From the first page of this wonderfully evocative novel, I felt like I was in Madrid right alongside this narrator, the blatantly pathetic poet Adam Gordon, ambling in its squares & museums, wandering through the streets in the deserted late afternoons and struggling to stay upright through the nights that go on forever. In real life, Adam would be a terrible guide to a city; but as a pill-popping, hash-smoking bundle of anxieties who uses his shortcomings with the language (and his drug dependence) as an excuse not to engage honestly with everyone around him, he's a perfect fictional conduit to this time and place, a youthful Spanish subculture hung up on art, politics and appearances.

Lerner, who is himself a poet by trade, does not write prose in the way I imagine most poets would (I'm usually a jerk when it comes to poets). His sentences aren't clipped or mysterious or soaked in imagery. More often than not, they are meandering and colloquial. It's charmingly messy writing, but the meaning emerges clearly and impressively. He's not afraid to throw in a simple, declarative statement to balance things out either, or to reach for some emotional moments. There is here an impressive mix of sad understatement and comic overstatement.
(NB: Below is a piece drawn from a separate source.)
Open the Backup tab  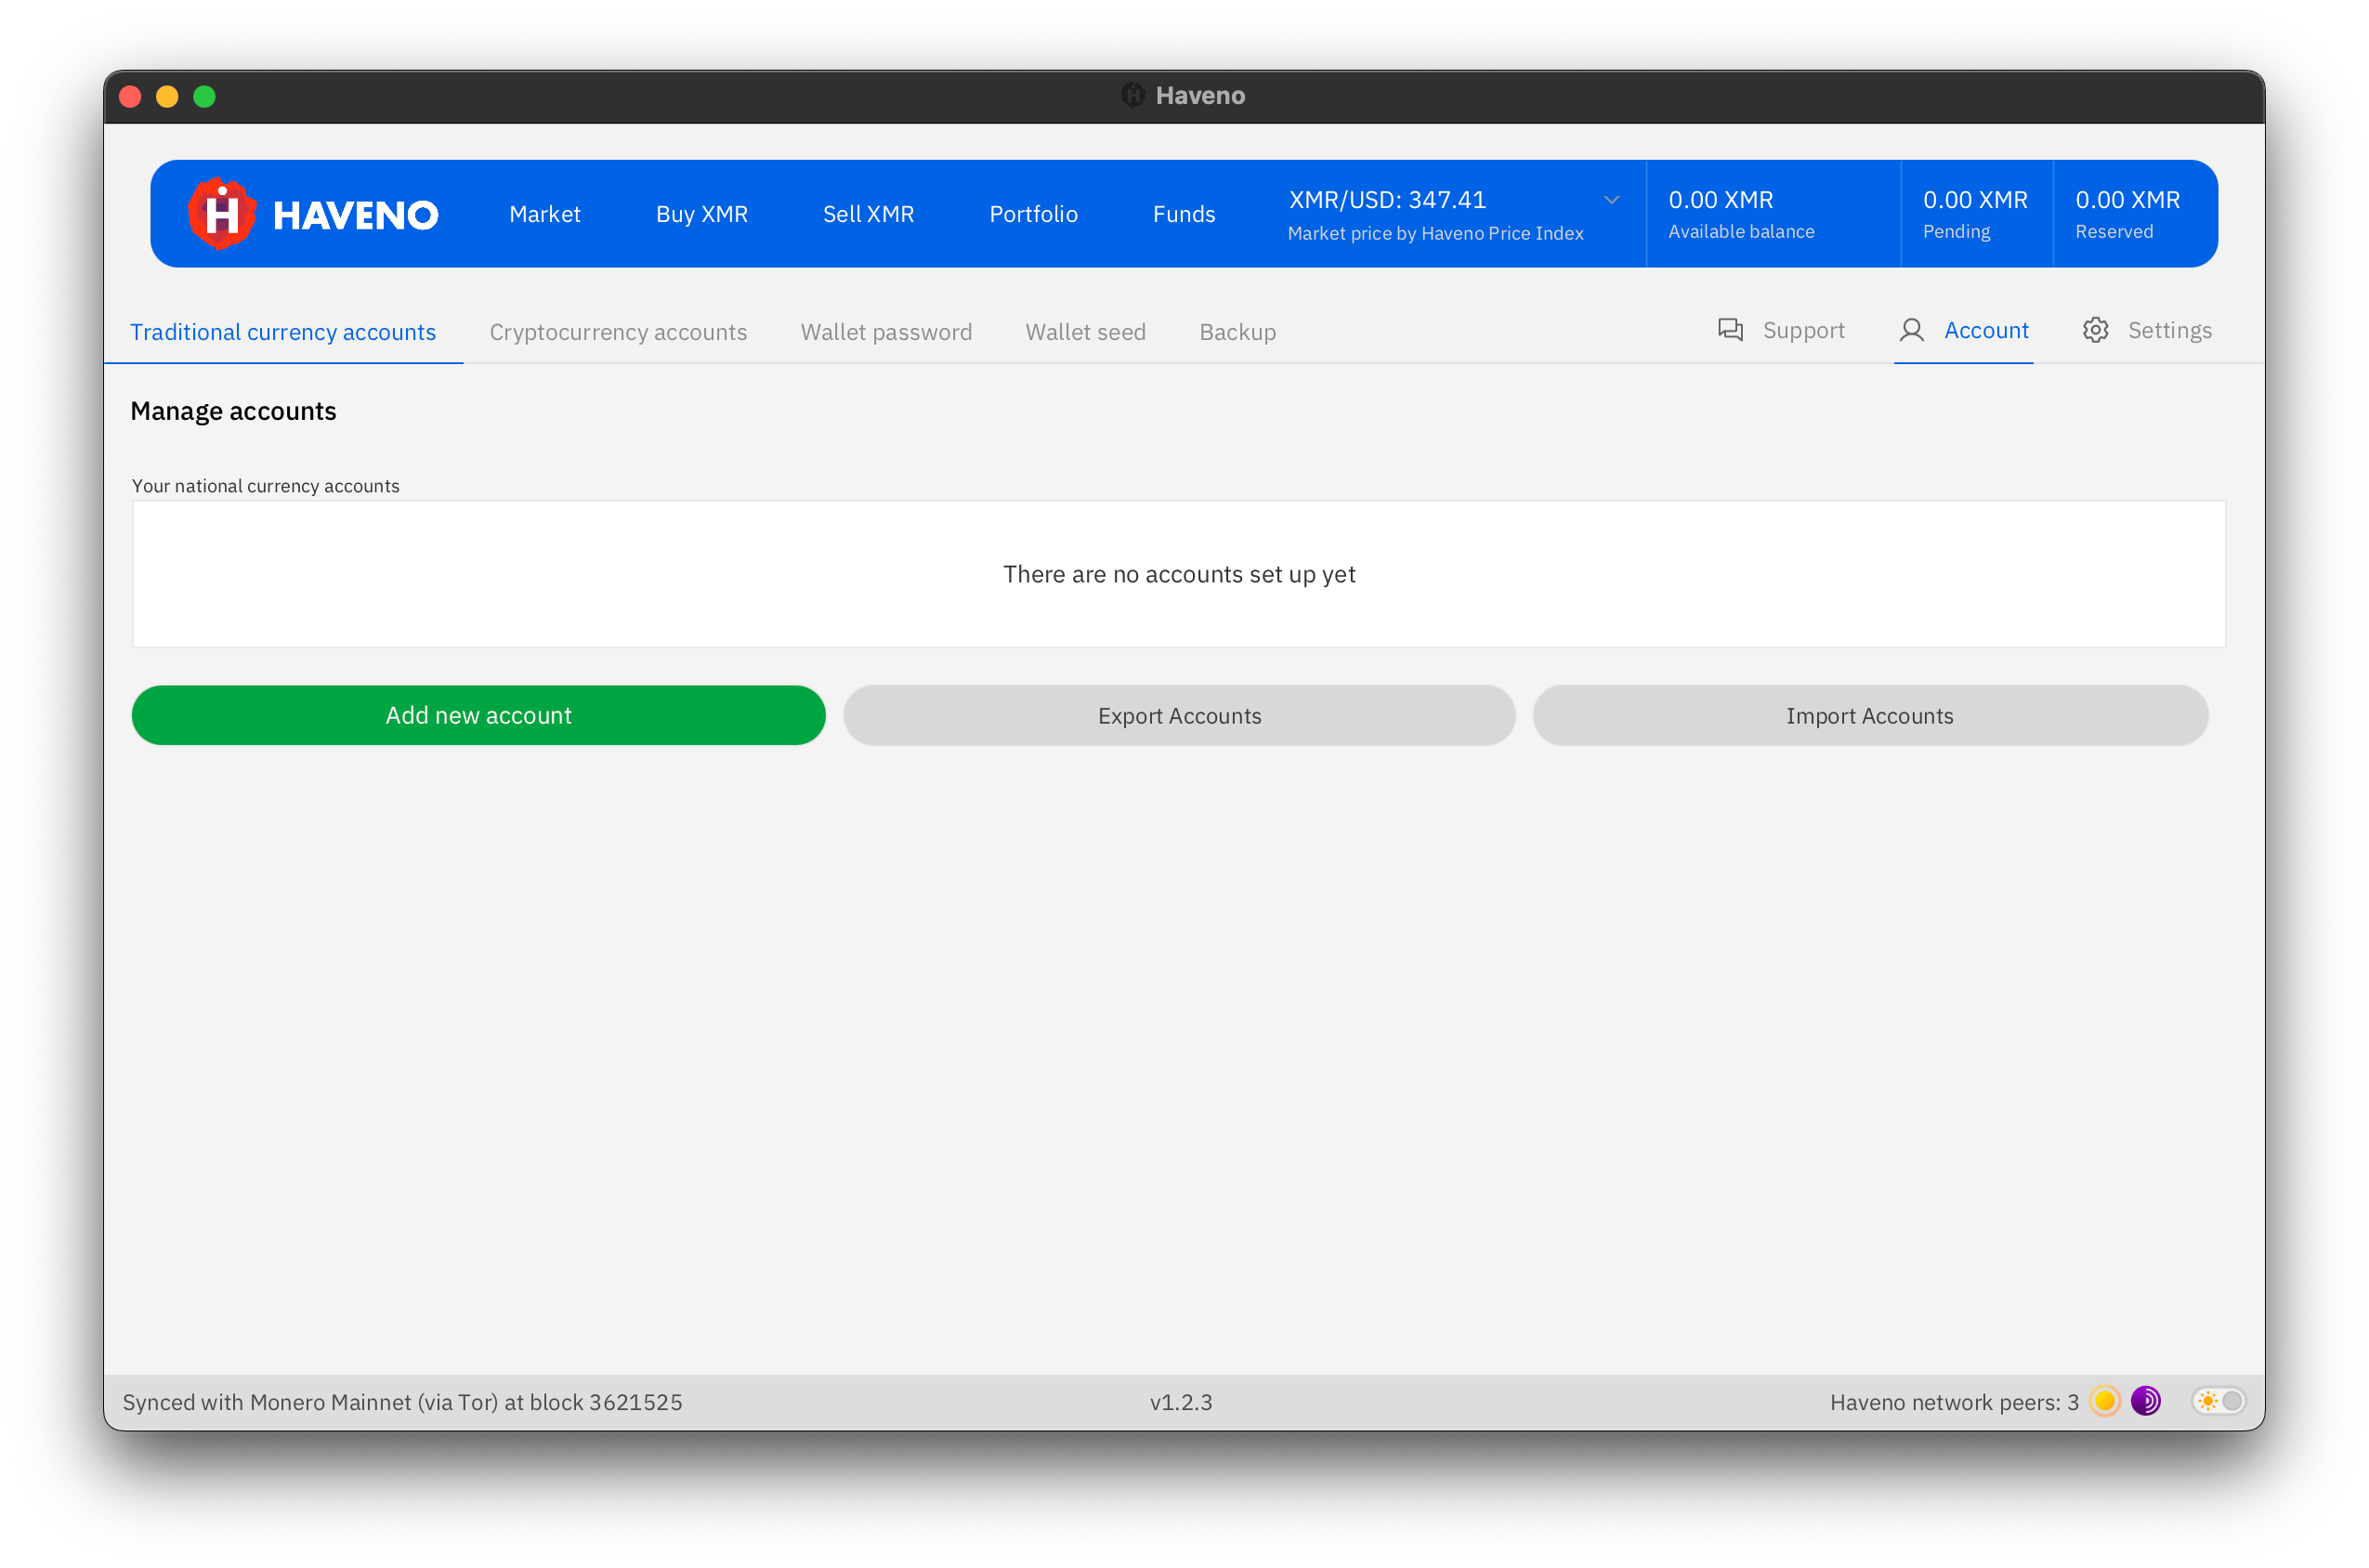point(1237,332)
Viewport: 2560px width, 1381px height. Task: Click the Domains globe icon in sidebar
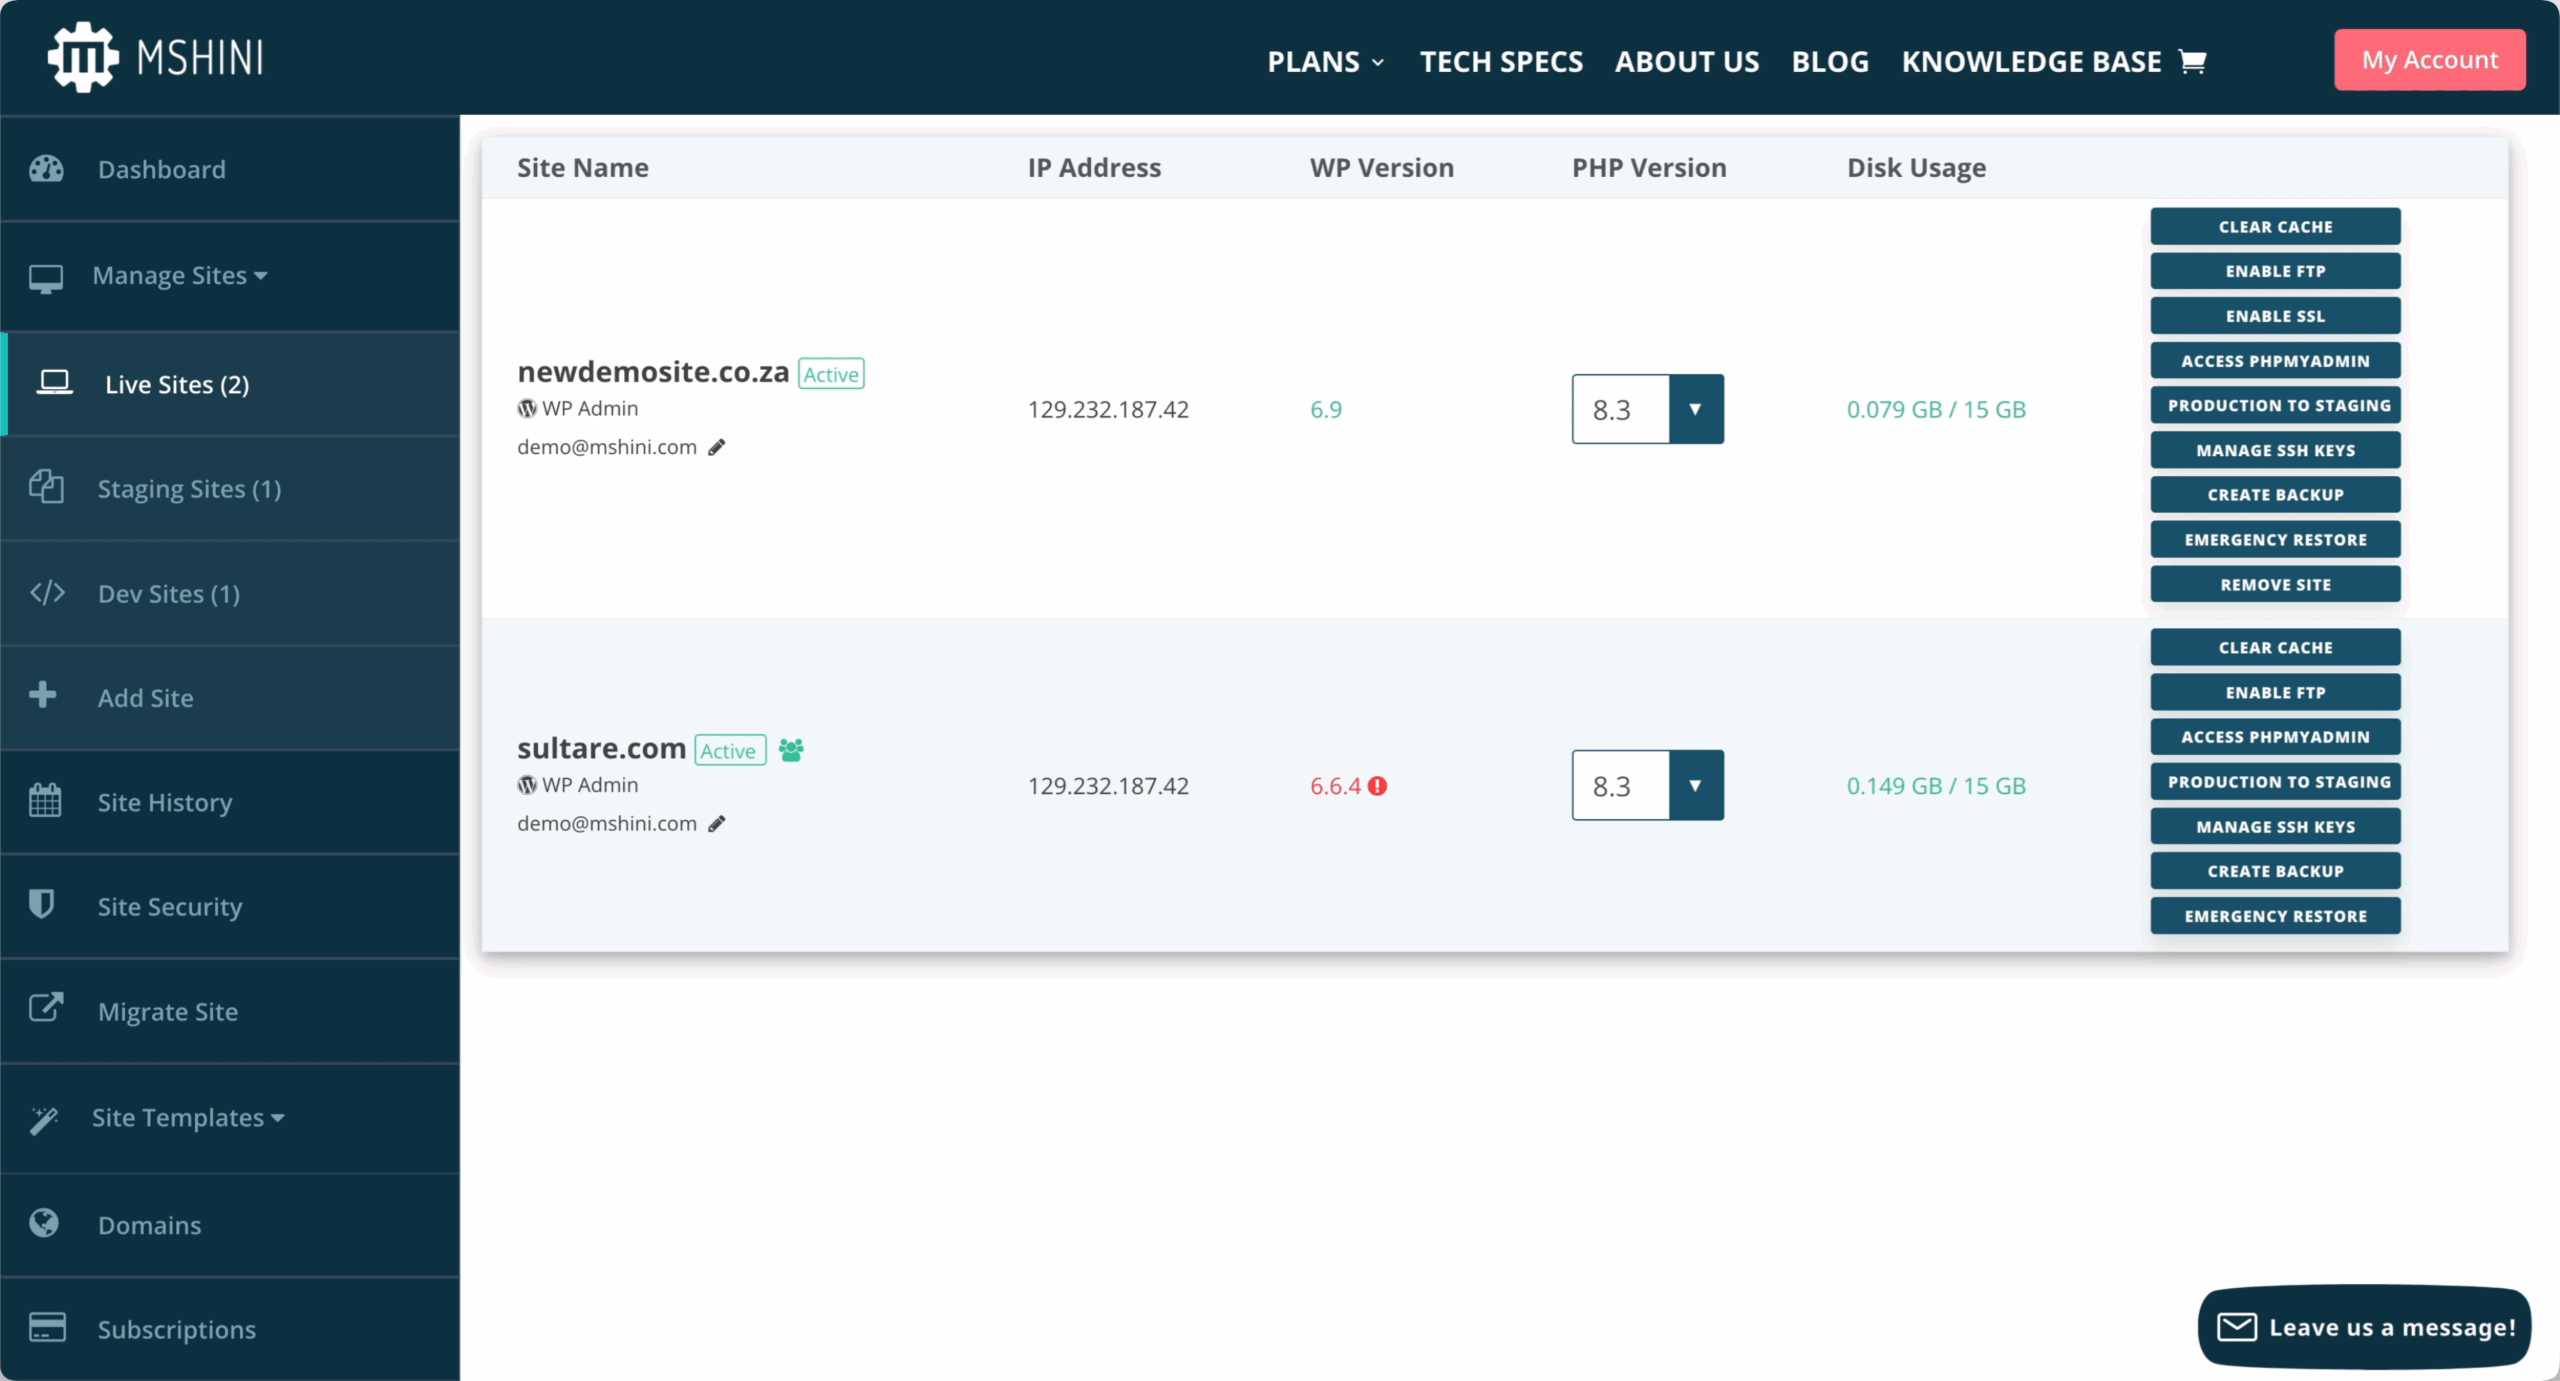pyautogui.click(x=44, y=1223)
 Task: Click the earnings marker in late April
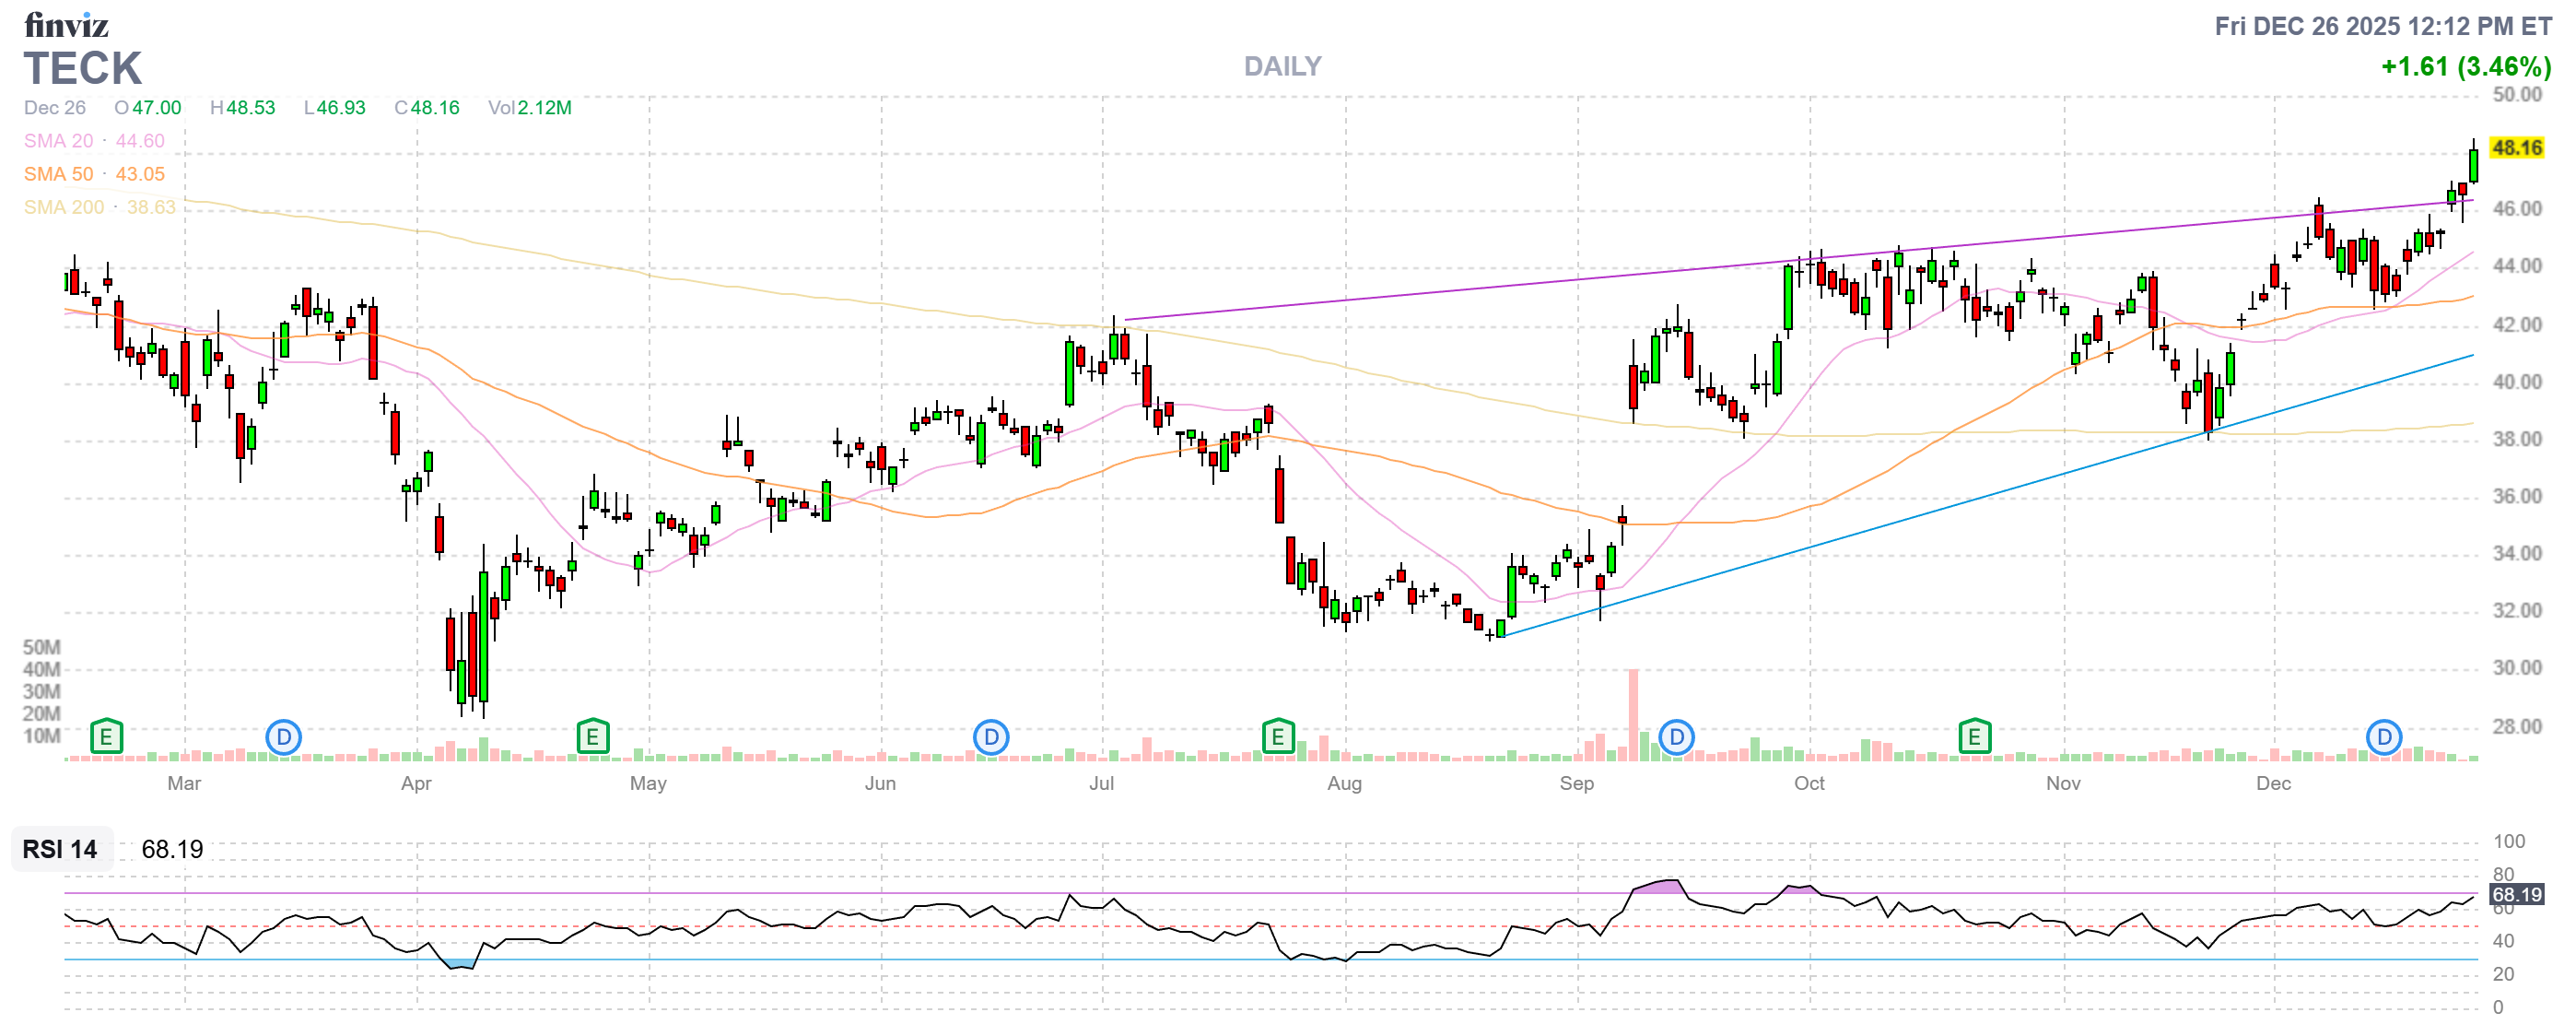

The book does have a weakness, in my eyes, and it's characterization. None of the secondary characters distinguish themselves; that's a small matter. The fact that Adam doesn't evolve much as the novel goes is a bigger one. And while his lack of evolution is built into the conceit of the book and the character -- Adam is too numbed by his pills and his hash to experience anything fully enough to affect him -- I think the drugs were a handy excuse for the writer to brush off the challenge of making the character come totally into the round (I see it because I've done it myself). Adam appears to make some decisions about his life as the novel concludes, but we know enough about him by then to know that he can't be trusted. He's flawed and incorrigible and, ultimately, I was hoping for something more.

Still, the experience is in the journey, and I enjoyed taking this one.